We need to get cat food
Nevermind, the cat will eat lucky charms
dude, mark had the least successful cab ride in history last night. took a cab to the bars, stopped at every atm in the city, none worked, then had to come back to the party to beg for 20 to pay the taxi that officially took him nowhere.
Tipsy and thinking of you. Talk tomorrow. My alliteration is awesome.
I know ur sleeping, sorry for waking you but i just saw a girl with mittens on using her nose to control her ipod touch
Found a beard hair in my crotch.... care to explain?
Oh, and trying to figure out who wants to do Molly in a frat is like asking damn children if they want puppies and candy. So just bring as much as possible.
Hey, this is a mass text. I have a hospital bill from November, and I don't know from what. Did anyone bring me to the hospital on a drunken night that I don't remember...?
Prepare for tons of dick. I mean dick by the bucket loads.
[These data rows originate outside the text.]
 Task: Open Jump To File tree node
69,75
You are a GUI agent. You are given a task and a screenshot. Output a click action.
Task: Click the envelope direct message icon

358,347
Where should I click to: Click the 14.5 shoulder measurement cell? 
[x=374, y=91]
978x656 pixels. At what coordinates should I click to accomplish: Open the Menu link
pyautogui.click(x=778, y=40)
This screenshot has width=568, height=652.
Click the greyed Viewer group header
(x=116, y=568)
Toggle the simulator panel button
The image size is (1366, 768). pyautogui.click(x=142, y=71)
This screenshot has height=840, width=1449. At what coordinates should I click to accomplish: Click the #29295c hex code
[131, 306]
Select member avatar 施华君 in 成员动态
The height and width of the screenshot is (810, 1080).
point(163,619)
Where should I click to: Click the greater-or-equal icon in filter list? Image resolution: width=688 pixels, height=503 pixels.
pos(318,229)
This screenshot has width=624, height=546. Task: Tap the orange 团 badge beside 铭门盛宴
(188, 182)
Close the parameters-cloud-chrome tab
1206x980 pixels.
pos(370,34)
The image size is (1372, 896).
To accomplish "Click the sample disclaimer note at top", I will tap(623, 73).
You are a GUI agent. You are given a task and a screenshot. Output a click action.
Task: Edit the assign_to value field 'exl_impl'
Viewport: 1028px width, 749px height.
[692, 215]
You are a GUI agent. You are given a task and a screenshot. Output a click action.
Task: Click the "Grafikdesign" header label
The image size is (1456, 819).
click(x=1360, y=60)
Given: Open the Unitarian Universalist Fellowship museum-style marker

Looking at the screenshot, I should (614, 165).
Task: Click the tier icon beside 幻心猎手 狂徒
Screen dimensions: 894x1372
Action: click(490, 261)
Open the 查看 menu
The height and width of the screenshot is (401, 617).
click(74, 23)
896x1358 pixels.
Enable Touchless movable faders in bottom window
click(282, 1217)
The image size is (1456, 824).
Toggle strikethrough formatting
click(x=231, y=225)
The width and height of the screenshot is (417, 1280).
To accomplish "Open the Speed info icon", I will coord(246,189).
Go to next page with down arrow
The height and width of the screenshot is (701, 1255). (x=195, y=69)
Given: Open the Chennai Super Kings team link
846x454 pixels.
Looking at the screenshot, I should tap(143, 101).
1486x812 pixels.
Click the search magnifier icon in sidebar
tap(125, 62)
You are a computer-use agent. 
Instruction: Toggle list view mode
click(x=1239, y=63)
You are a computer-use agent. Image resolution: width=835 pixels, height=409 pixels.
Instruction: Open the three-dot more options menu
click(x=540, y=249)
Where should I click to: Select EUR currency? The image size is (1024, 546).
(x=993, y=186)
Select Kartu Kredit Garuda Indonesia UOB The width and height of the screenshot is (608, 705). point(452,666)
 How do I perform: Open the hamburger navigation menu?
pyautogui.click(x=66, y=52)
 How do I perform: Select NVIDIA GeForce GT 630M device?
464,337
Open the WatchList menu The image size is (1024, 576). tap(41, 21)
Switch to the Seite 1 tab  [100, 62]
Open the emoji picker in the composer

Waterfalls if cock.
she basically told me that her vine videos last longer that I do
Saying someone's good at giving head is like saying someone is good at pouring juice like there is that one girl who will spill it everywhere but for the most part it's not that hard to be good at
But now I'm just thinking when he said he "worked for the airline" he actually meant drug smuggling.
I have the rest of my life to settle down this is totally time for friends and pizza
You are cordially invited to the annual finals week stress relief drinking binge at our manor this evening
So you can text and rub it at the same time? Bravo.
I can do anything and masturbate, if I truly wanted to.
Is it still sex if there's no nudity, no orgasms, but the neighbors bang on the wall and ask you to stop? I've honestly forgotten.